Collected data
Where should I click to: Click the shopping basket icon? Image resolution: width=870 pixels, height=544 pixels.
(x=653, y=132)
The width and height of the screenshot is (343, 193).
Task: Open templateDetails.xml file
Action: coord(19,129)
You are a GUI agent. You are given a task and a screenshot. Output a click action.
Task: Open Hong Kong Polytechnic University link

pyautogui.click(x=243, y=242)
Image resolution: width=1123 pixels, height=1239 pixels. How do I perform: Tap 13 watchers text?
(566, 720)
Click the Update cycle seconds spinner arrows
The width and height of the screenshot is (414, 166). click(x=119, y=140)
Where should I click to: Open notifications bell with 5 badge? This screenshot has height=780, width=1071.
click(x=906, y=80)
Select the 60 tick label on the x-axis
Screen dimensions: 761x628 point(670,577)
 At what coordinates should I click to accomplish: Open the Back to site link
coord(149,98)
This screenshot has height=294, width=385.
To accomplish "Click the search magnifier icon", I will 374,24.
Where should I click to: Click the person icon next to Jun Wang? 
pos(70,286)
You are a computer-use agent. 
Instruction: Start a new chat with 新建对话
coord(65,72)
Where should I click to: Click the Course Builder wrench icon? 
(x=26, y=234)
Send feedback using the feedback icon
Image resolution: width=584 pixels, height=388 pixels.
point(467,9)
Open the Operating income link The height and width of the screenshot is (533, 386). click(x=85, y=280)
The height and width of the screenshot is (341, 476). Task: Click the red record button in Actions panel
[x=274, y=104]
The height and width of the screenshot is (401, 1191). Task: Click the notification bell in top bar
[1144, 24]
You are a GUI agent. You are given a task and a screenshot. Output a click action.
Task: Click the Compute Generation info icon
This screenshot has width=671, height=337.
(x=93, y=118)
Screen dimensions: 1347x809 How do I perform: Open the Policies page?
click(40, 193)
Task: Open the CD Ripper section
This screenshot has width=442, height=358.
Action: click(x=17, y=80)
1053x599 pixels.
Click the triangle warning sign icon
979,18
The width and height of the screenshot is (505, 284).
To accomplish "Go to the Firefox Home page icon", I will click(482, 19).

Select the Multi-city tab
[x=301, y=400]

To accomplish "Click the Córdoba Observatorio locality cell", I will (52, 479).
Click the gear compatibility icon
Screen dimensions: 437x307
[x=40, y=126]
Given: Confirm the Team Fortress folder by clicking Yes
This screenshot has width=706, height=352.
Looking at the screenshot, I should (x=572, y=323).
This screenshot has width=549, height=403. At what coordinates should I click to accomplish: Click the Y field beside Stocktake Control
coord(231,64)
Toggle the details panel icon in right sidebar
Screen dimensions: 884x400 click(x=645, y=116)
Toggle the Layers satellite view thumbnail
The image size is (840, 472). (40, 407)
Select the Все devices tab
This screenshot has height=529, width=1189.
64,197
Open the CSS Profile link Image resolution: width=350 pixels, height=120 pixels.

### [EXERCISE REQUIREMENTS]
The records above must each be restated exactly as they stand.

### [TASK RESPONSE]
Where should I click to: Click the shopping basket icon? Image resolution: width=870 pixels, height=544 pixels.
(x=653, y=132)
The width and height of the screenshot is (343, 193).
Task: Open templateDetails.xml file
Action: coord(19,129)
You are a GUI agent. You are given a task and a screenshot. Output a click action.
Task: Open Hong Kong Polytechnic University link

pyautogui.click(x=243, y=242)
Image resolution: width=1123 pixels, height=1239 pixels. How do I perform: Tap 13 watchers text?
(566, 720)
Click the Update cycle seconds spinner arrows
The width and height of the screenshot is (414, 166). click(x=119, y=140)
Where should I click to: Open notifications bell with 5 badge? This screenshot has height=780, width=1071.
click(x=906, y=80)
Select the 60 tick label on the x-axis
Screen dimensions: 761x628 point(670,577)
 At what coordinates should I click to accomplish: Open the Back to site link
coord(149,98)
This screenshot has height=294, width=385.
To accomplish "Click the search magnifier icon", I will 374,24.
Where should I click to: Click the person icon next to Jun Wang? 
pos(70,286)
You are a computer-use agent. 
Instruction: Start a new chat with 新建对话
coord(65,72)
Where should I click to: Click the Course Builder wrench icon? 
(x=26, y=234)
Send feedback using the feedback icon
Image resolution: width=584 pixels, height=388 pixels.
point(467,9)
Open the Operating income link The height and width of the screenshot is (533, 386). click(x=85, y=280)
The height and width of the screenshot is (341, 476). Task: Click the red record button in Actions panel
[x=274, y=104]
The height and width of the screenshot is (401, 1191). Task: Click the notification bell in top bar
[1144, 24]
You are a GUI agent. You are given a task and a screenshot. Output a click action.
Task: Click the Compute Generation info icon
This screenshot has width=671, height=337.
(x=93, y=118)
Screen dimensions: 1347x809 How do I perform: Open the Policies page?
click(40, 193)
Task: Open the CD Ripper section
This screenshot has width=442, height=358.
Action: click(x=17, y=80)
1053x599 pixels.
Click the triangle warning sign icon
979,18
The width and height of the screenshot is (505, 284).
To accomplish "Go to the Firefox Home page icon", I will click(482, 19).

Select the Multi-city tab
[x=301, y=400]

To accomplish "Click the Córdoba Observatorio locality cell", I will (52, 479).
Click the gear compatibility icon
Screen dimensions: 437x307
[x=40, y=126]
Given: Confirm the Team Fortress folder by clicking Yes
This screenshot has width=706, height=352.
Looking at the screenshot, I should (x=572, y=323).
This screenshot has width=549, height=403. At what coordinates should I click to accomplish: Click the Y field beside Stocktake Control
coord(231,64)
Toggle the details panel icon in right sidebar
Screen dimensions: 884x400 click(x=645, y=116)
Toggle the Layers satellite view thumbnail
The image size is (840, 472). (40, 407)
Select the Все devices tab
This screenshot has height=529, width=1189.
64,197
Open the CSS Profile link Image resolution: width=350 pixels, height=120 pixels.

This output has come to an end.